On the hassled cab ride to the hospital, the only thing on his mind had been trying to remember what he had been so angry about, why he had been so furious. He knew, but he had so desperately been looking for an alternative reason, for something that wouldn't crush him with guilt and step upon his conscience in the self-destroying way it had already started to. He didn't want it to be anything even close to equivalent to the 'your fault, your fault, your fault' that echoed around his head. Couldn't be. Couldn't.
----
He should have seen it, he should have seen it, it's all Frank can think about as he paces the length of the sterilized waiting room, willing the too-white walls to stop closing in on him, the too-bright ceiling to stop sinking down. Clenched teeth, tightened fists, shallows breaths, pace pace pace because he should have seen it.
He's only mildly aware of familiar faces and figures zooming in and out around him. Mikey's tear-streaked face, Ray's bouncing, unnerved knee and chewed finger nails, Bob's quietly shaking hands. Brian is circling, pacing in and out and around him, and Frank has to close his eyes because he knows he's losing it, things don't really move like that, but he can't focus on this, on himself.
So he keeps pacing blindly, stumbling over himself and muttering silent begs and pleas and pointless prayers leftover in his brain from his catholic school days, because they shouldn't be here, they shouldn't be here.
He does his best to ignore the calls of "Frank, come on..." and "sit down, Frankie..." and "please, Frank, it's okay..." because it isn't okay, it's not, it's all wrong and upside down and cruelly twisted. They shouldn't be here.

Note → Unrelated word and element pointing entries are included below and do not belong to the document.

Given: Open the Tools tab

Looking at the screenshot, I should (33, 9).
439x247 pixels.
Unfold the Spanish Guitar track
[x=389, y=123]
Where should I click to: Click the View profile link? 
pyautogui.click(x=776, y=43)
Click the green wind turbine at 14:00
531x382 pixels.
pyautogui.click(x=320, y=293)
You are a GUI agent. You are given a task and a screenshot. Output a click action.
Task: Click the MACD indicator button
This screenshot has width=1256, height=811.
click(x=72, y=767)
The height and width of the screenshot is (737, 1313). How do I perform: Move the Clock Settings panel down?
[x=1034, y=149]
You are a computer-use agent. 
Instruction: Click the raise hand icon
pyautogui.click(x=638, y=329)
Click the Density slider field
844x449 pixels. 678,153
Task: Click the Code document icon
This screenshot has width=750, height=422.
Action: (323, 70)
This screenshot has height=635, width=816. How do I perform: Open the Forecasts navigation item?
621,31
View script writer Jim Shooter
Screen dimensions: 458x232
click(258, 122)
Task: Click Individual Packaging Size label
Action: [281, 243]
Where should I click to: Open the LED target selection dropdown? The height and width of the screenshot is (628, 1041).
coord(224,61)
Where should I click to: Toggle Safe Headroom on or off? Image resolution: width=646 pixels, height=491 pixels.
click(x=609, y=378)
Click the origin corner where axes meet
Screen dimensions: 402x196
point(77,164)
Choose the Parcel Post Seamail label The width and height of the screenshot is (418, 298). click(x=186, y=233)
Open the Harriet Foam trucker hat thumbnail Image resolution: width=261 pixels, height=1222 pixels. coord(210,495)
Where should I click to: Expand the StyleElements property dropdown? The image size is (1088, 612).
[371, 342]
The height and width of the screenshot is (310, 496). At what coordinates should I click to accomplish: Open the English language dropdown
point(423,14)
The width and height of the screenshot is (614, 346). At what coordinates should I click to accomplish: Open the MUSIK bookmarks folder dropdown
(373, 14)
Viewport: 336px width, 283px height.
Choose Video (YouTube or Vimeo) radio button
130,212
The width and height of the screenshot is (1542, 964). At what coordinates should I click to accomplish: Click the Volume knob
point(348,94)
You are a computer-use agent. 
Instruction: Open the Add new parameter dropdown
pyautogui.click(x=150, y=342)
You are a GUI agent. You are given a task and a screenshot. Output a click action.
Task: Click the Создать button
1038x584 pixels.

He's aware of the attention shifting suddenly, aware of the entrance and the darkness that comes in with it. And he's falling, falling falling because he knows, before any of them do, he knows.
He feels himself slumping down against the wall, feels the floor hit him and the wall smack against his head. He feels his shoulders, his back, his lungs, his entire being shaking, feels his face and stomach and heart burning with tears and anger and emotions he doesn't understand but can't stand to have boiling up inside him.
He can't stop, can't stop the shaking and heartbreak and falling apart. He knows.
He barely listens, barely hears the 'system failure' and 'too much' and 'body couldn't handle it', he doesn't want to hear the 'very sorry' and 'we did everything we could'.
He doesn't want to hear the dead silence that follows being shattered by Mikey's sobbing cry of denial, doesn't want to hear Ray's quiet shaking whispers of 'please, no, please.' He doesn't want to see Bob settling back into his chair, arms crossed tightly across his chest, head bowed with tears sliding slowly down his face and dripping into his lap. He doesn't want to feel Brian sinking down against the wall next to him, head in his hands, fingers digging into his scalp, hands and shoulders shaking with the unstoppable impact of pain and grief.
They fall apart. Suddenly, completely, they cave in around the missing piece and shatter. Because their strings have been cut. Because there's nothing else they can do. Surrounded by white and clean and emptiness, they break. And Frank still can't get the echo out of his head.